#### SELECTED EXCERPT:

◆ ◆ ◆ ◆ ◆

Covenants: Revisiting Jesus

There is one point that those teaching old-covenant Law with new-covenant faith (or pseudo-covenant as I like to call it) always come back to, and one which has been the near-forced subject of several discussions I’ve been watching. Sabbath-keeping. Does New Covenant belief continue to observe nine commandments and toss out the sabbath law? Or are all New-Covenant believers liars, cheats, murderers, adulterers, idolaters, rebellious, etc. etc… The sabbath is under attack as they say; not from us, but from their poor understanding of the Word of God.

◆ ◆ ◆ ◆ ◆

Stored records:
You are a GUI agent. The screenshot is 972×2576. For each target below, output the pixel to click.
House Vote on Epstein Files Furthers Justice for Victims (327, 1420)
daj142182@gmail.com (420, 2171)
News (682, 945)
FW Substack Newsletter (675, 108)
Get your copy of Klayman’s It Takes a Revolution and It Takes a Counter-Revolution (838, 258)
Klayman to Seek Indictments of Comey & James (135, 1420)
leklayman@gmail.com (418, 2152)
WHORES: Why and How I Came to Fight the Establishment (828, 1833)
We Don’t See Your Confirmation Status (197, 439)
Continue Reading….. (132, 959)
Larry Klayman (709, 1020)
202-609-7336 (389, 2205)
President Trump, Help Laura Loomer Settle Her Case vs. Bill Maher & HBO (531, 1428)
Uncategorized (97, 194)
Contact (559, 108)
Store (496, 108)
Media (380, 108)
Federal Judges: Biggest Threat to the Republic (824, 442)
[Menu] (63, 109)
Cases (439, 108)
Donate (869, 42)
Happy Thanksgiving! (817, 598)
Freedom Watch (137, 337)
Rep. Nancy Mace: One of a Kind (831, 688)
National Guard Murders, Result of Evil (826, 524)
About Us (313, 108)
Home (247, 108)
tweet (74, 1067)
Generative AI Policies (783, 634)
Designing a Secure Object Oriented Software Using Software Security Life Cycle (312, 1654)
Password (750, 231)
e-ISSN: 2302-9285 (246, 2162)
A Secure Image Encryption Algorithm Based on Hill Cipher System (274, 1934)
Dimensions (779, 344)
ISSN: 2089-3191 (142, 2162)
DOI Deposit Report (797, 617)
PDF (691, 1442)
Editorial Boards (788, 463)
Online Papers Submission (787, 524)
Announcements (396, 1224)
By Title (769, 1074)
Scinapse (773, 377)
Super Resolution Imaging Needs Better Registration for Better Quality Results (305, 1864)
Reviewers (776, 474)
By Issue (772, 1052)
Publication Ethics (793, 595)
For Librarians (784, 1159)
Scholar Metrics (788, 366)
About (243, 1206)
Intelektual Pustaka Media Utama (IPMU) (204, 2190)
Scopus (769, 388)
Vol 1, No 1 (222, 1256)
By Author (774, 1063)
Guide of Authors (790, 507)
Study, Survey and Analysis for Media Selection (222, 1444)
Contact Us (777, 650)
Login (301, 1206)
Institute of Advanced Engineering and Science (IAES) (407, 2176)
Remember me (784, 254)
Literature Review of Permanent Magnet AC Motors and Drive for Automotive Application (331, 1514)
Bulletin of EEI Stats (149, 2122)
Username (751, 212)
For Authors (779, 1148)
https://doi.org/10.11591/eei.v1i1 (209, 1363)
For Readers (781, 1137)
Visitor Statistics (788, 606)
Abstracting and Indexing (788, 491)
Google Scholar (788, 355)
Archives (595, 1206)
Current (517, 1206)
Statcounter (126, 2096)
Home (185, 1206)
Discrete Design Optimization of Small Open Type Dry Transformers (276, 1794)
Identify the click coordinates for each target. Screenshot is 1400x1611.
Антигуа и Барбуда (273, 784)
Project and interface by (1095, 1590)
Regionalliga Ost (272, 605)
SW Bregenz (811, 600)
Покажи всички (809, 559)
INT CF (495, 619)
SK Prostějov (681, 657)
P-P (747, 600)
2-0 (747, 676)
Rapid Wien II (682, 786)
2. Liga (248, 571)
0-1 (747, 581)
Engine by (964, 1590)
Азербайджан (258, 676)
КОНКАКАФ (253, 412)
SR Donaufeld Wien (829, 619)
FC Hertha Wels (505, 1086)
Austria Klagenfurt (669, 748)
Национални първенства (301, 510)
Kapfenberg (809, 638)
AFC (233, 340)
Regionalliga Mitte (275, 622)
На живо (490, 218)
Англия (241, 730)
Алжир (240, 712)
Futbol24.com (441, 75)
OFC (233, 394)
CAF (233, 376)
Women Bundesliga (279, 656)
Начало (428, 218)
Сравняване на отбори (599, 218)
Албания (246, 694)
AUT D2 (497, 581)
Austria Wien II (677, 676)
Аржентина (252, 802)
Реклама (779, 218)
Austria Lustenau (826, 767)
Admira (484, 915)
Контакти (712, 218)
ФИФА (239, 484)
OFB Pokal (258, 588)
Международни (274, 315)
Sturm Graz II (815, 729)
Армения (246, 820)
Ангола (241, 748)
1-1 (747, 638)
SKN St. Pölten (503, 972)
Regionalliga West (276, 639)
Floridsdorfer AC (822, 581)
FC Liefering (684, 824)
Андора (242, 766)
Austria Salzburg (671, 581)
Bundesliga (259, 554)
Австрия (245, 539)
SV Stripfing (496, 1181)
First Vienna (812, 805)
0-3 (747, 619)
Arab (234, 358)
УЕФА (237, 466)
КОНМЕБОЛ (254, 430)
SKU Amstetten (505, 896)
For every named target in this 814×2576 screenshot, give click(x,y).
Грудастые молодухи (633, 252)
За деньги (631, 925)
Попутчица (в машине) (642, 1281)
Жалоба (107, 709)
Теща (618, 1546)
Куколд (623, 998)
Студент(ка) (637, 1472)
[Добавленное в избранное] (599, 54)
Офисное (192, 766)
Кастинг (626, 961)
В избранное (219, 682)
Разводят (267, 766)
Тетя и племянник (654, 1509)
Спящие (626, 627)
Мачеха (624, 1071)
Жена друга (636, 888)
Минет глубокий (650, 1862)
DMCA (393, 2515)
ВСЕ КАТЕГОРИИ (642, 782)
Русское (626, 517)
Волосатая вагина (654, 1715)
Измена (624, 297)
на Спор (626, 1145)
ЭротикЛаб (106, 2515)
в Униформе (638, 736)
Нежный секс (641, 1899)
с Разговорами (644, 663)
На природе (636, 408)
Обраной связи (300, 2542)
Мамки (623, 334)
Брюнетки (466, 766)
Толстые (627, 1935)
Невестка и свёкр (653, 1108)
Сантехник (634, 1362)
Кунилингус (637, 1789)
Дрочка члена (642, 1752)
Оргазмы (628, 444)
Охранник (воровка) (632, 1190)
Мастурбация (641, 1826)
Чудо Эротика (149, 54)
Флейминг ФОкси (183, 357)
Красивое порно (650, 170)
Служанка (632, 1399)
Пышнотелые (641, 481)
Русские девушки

◆ ◆ ◆ ◆ ◆

#### PROBLEM TO SOLVE:
In the covenants text, which point do those who teach old-covenant Law with new-covenant faith always come back to?

#### RIGHT ANSWER:
Sabbath-keeping.